The average monthly expenses of Americans are calculated per “consumer unit.” According to the Bureau of Labor Statistics (BLS), a consumer unit can be a family, a single person living by himself or co-living with others but are financially independent of each other, or two or more individuals co-living and sharing expenses.
On average, a consumer unit spends about $5,102 monthly. Two thousand eighteen data show that about $1,600 of this goes to housing and more than $800 goes to transportation. Personal healthcare and insurance share 20% of the figure. All the other usual expenses, such as groceries, dining, clothes, education, and personal care, etc., share the remaining 30% of the monthly budget.
In general, the foremost concern among renters is making the monthly payments. Rent may sometimes be inclusive of utilities, but most renters pay utility bills separately. Common utility expenditures are toward electricity, water, gas, heat, and air conditioning. Electricity alone can run you $30 to $100 a month, depending on usage. Water, which typically includes sewage service, may cost around $40 a month—less with fewer occupants. If the residential unit does not provide amenities for in-house laundry, laundromat services will tally anywhere between $6 and $12 a month, on average.
How to Manage the Costs of Living Alone
Below are a few tips on how to manage expenses if you are a consumer unit that’s renting.
Rent. Many financial experts recommend following the “30% Rule” in terms of rent you can afford. The rule suggests that your budget for rent should not exceed 1/3 of your monthly income before taxes. Some go with the 50/30/20 standard of budgeting. This means that 50% of your income should be devoted to fixed monthly payments like housing, transportation, utilities, and groceries. The 30% goes to the “non-essentials” such as shopping, dining out, and entertainment. The 20% is for savings and paying off loans or debts.
Transportation. Curtailing car usage significantly helps cut costs. You save on gasoline, parking, and car maintenance services. Take advantage of public transport, take your bike, even walk if possible. Cabs and ride-sharing may add up, too, so utilize sparingly. Like only when it’s raining or late in the night.

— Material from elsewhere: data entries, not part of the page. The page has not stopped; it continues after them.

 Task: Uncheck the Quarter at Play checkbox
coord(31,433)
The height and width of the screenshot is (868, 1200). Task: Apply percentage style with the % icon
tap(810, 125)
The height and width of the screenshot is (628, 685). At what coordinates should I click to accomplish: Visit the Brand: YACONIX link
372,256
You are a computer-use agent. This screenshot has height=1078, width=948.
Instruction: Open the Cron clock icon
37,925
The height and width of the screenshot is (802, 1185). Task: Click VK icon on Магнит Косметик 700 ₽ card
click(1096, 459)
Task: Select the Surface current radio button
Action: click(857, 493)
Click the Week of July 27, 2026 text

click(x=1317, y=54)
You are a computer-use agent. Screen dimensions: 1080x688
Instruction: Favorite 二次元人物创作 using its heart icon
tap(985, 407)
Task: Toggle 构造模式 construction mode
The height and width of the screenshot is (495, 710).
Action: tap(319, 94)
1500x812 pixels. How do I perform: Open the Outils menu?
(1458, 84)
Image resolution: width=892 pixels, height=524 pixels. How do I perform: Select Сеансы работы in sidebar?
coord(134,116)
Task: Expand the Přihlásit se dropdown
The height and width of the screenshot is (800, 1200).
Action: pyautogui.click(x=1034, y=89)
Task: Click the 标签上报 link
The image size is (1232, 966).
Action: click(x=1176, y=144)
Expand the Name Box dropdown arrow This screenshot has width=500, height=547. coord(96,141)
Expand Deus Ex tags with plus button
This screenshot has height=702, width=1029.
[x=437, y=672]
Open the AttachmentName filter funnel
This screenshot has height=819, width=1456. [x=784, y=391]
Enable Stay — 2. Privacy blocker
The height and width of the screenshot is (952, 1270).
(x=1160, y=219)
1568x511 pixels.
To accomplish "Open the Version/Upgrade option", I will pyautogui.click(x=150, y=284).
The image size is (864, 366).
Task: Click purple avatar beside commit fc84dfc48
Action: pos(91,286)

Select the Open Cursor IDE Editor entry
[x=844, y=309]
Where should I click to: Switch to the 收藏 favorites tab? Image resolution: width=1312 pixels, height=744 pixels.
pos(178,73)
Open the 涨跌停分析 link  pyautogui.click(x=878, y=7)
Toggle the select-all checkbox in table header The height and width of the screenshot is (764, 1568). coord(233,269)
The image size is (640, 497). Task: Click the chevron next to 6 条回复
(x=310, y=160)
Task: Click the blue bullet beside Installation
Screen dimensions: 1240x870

Food. Plan your meals, both for dining out and eating in. Carrying snacks or handy food and water, especially when you’re traveling, will help stave off hunger while you’re stuck in a place where only pricey restaurants are close by.
Groceries. When you buy grocery goods, the per-piece price is usually less when you buy the items in bulk. For instance, instead of buying just a pint of cooking oil or a tube of toothpaste, consider buying a gallon or a 3-pack. This way, you maximize every trip to the grocery, too. Buying in small amounts or quantities will mean more trips to the grocery as you run out. This also means you spend more on transportation and everything else you normally spend when going out.
Daily spending. Take control of your daily spending by recording your expenses. A coffee a day can add up fast. Once you can handle what you spend every day, week, and month, it will be easier to figure out what’s necessary and what you can pass up on.
Recreation. Especially when you live in the city, it will not be hard to spot the occasional free concerts in the park or mall, film screenings, book readings, gallery openings, and other unique events usually staged for marketing.
Co-living. Consider sharing living space. Get roommates who can share with the monthly expenses such as rent, utilities, food and groceries, and heating or AC maintenance and repairs. Even renters’ insurance can become more valuable as coverage will be for all your belongings combined.
Living alone can be a true adventure; it can expand your horizons. You can discover new interesting places and things as you seek out the free or budget-friendly. The trick to being able to afford to live independently is to stay prepared for the unexpected.